Born in Bedworth, Warwickshire, Train started his career as an amateur at Bedworth United. He was rejected as a triallist by Coventry City due to his lack of height, but joined Walsall as an apprentice in 1967, and turned professional the following year. He remained at the club until 1971, when he joined Second Division side Carlisle United.

After 20 appearances in his debut season, Train established himself as a first-team regular at Carlisle. He played 48 times as the team finished just above the relegation places in 1972–73, and 32 times as they secured promotion the following season. He was everpresent during their First Division campaign, scoring twice, and remained at Carlisle for most of 1975–76, before joining Sunderland for £90,000 in March 1976. Sunderland were promoted as champions at the end of the season. Train left Sunderland for Bolton Wanderers in March 1977, and this time was involved in a title-winning campaign from the start, as Bolton won the 1977–78 Second Division title.

Train joined newly promoted Third Division side Watford in November 1978, for a fee of £50,000. He scored on his debut, a 1–1 draw against Mansfield Town at Vicarage Road on 2 December. He played a further 22 matches that season, as Watford secured promotion to the Second Division. He remained at Watford until 1981–82, the season in which Watford were promoted to the First Division for the first time in their history; Watford were the fourth club to achieve promotion to the top level of English football with Train on the books. At the end of the season, Train joined Oxford United for a fee of £10,000.

After leaving Watford, Train spent brief playing spells at Oxford, A.F.C. Bournemouth, Northampton Town and Tranmere Rovers, before returning to Walsall in 1986. He made his final appearance in January 1987, shortly before his 36th birthday.

==Coaching career==

Train started his coaching career when he returned to Walsall, initially combining his playing duties with a role as youth team coach.
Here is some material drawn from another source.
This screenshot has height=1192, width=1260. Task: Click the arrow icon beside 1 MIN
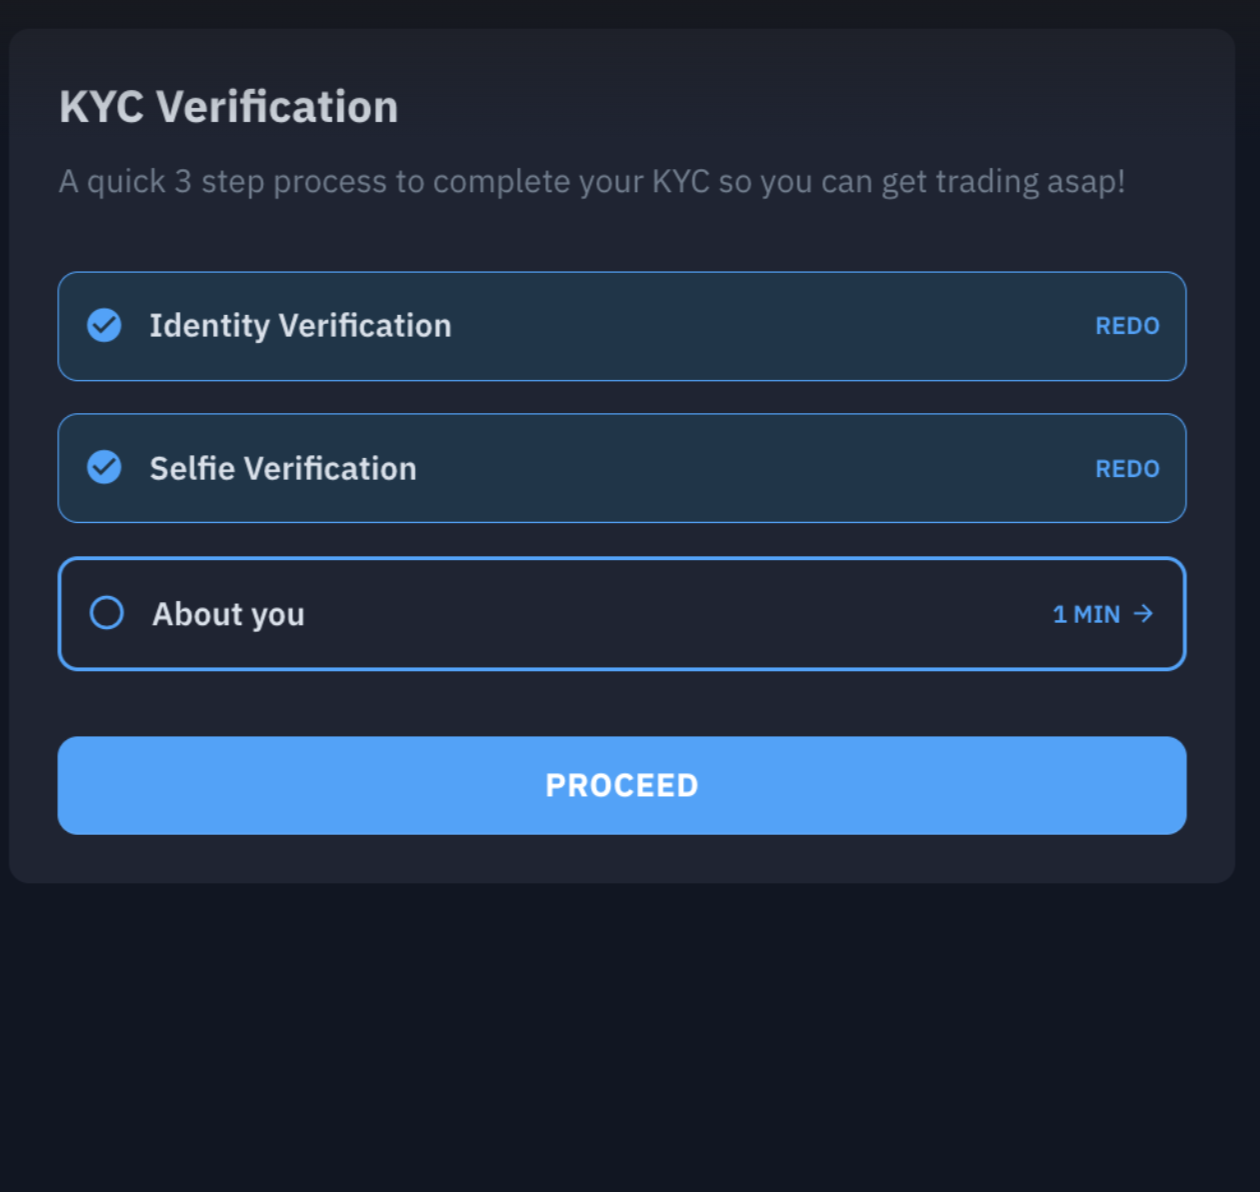pos(1143,613)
He became caretaker manager in December 1988, following the departure of Tommy Coakley, but was unable to improve the team's results, and reverted to his previous role in January 1989.

After a brief spell as community officer at Port Vale in 1990, Train joined Middlesbrough as a coach. During the 1991–92 season, Middlesbrough finished second in the Second Division, securing promotion to the Premier League for its inaugural season. He later became the club's chief scout, and remained at the club for a total of 13 years.